Славка взял следующую штангу, привинтил ее к другой, торчащей из канала, и начал вводить, осторожно помогая ключом. Но штанга пошла туже, Бобышев, уже не жалея телогрейки, уперся в стену колодца. Штанга словно в кирпич уперлась, дальше не шла.
«Он все знал с самого начала! — вдруг дошло до Бобышева. —
И Славка так давнул на штангу газовым ключом, что она полностью прошла вперед. «Сломалась, что ли?» — успел подумать Бобышев. Из дыры хлынула по стоку вода. Он отпрянул, хотел схватить ключ, но тот уже был затоплен. Вода прибывала удивительно быстро.
Славка послал дядю Петю за лестницей, а сам, упираясь в стены колодца ногами, поднимался наверх.
— Ну, что, пробило? — Сверху, приглядываясь к темноте, замаячила физиономия Леонтьича. Он бдительно следил за тем, чтобы не прозевать победный момент, когда все будет сделано.
— Пробило! — Славка дальше плохо сознавал, что делал. Он подтянулся повыше и вдруг двумя пальцами, как клещами, схватил Леонтьича за нос. — Хочешь сюда?
— Ты чего, сдурел? — загундосил вполголоса тот. — Пусти дос… выселю… выселим…
— Выселишь, — успокаивал управдома Славка, а сам тянул его за нос все ниже. — Только сначала я тебя сюда… вселю.
Мужикам, стоящим неподалеку, и в голову не приходило, что у колодца творится неладное. Со стороны казалось, что Леонтьич, свесившись наполовину вниз, дает какие-то очень ценные рекомендации.
— Славка, я заплачу, — уже без прежнего гонора уговаривал Леонтьич слесаря и в доказательство вытащил откуда-то смятую бумажку, неловко сунул ему в руку. — Держи…
— Что? — Славка опешил от неожиданности и выпустил Леонтьича. На воду упала смятая десятка. — Ну, ты и гусь…
Но Леонтьича уже и след простыл — сверху осторожно спускал лестницу дядя Петя.

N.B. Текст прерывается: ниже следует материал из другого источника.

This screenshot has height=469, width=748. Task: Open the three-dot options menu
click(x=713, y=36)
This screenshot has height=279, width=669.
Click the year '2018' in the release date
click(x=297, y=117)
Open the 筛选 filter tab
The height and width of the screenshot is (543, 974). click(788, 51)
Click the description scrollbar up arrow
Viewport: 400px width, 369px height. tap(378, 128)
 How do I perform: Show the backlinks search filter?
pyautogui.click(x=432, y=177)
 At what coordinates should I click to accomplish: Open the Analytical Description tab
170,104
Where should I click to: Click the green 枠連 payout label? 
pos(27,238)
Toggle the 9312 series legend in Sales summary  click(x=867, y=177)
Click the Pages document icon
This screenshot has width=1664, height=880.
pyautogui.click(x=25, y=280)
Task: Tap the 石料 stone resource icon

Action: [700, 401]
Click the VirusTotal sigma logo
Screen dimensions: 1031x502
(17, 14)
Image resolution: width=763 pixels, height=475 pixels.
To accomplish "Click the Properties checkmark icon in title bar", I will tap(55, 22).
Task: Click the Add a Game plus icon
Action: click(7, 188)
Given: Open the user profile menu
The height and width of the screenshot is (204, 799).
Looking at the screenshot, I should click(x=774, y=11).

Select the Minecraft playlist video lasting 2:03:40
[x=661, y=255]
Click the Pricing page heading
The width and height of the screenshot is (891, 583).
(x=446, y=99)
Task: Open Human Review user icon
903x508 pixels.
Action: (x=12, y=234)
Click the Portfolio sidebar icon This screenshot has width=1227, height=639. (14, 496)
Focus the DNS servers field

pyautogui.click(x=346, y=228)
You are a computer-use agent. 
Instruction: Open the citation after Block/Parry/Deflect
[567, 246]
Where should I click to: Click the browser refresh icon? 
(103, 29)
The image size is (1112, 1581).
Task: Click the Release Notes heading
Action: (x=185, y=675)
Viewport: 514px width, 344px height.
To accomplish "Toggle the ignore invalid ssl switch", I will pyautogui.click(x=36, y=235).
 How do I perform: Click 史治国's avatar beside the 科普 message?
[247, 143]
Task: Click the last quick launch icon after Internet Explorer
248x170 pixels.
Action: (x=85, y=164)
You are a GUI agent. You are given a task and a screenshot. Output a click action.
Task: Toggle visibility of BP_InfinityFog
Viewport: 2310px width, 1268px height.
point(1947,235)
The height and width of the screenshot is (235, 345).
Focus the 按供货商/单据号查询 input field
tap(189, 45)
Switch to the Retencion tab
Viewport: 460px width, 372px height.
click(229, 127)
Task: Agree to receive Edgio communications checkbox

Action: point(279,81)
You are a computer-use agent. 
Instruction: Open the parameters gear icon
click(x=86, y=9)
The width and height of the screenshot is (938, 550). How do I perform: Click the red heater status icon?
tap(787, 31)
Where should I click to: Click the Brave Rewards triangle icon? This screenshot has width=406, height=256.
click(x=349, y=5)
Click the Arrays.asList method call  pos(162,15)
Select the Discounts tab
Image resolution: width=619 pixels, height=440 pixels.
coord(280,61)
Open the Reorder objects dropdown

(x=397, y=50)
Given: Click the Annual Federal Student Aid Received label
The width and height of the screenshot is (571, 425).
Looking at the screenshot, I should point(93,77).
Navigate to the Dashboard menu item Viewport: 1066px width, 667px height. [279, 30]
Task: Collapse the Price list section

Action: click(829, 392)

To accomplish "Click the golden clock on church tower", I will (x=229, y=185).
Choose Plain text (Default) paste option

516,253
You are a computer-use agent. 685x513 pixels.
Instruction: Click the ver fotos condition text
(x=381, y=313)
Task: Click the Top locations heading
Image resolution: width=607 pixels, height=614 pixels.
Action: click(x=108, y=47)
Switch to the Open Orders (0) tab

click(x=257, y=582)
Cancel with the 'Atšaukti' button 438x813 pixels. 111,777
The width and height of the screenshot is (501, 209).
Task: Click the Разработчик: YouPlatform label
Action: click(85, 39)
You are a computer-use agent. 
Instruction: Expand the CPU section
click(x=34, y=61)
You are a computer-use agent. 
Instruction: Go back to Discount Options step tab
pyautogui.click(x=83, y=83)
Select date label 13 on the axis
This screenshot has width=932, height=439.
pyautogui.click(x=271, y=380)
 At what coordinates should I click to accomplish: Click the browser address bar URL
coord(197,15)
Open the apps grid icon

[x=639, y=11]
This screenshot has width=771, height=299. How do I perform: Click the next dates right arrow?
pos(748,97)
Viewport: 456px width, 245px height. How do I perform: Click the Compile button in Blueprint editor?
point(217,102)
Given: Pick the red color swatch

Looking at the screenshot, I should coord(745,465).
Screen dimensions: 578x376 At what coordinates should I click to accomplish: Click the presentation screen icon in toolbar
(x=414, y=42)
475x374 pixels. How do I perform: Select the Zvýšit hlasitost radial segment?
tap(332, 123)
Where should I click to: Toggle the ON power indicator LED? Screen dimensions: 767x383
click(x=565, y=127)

— Молодец! — кричал через минуту сквозь ветер, как ни в чем не бывало, Леонтьич. Он сделал было движение навстречу жмурившемуся от яркого света Славке, чтобы пожать ему руку, но вовремя опомнился.
Пальма встретила Бобышева радостно, с налета хотела было лизнуть его руку, но испуганно отскочила, за-принюхивалась. Она укоризненно взглянула хозяину в глаза и, когда он нагнулся, чтобы снять сапоги, подошла и толкнула его в щеку влажным носом.
— Пальма… человек… — Бобышев поскорее освободился от грязных телогрейки и штанов. — Так и не сходили нынче на охоту ни разу. Испортишься ты взаперти. И погладил лайку по голове, как гладят маленьких кротких детей.
Спать, он знал, все равно не удастся, снова будет ворчать жена: к матери ее помочь не вытащишь, а тут чуть ли не сам вызвался, да и можно понять — одежду-то ей стирать, жене…
Славка вспомнил мужиков, что умело, словно так и надо, увильнули от грязной работы, скользкий нос управдома — и ему еще раз захотелось вымыть руки с мылом. Он бросил в ванну грязную одежду, открыл краны, но и это его не успокоило.
— Пальма… — приласкал собаку Славка. И, словно чего-то ища в глазах лайки, все глядел на нее, так что та беспокойно заерзала и тоненько тявкнула. — Пальма… человек. А они… собаки. — И Бобышев погрозил вниз, где жил управдом, пальцем.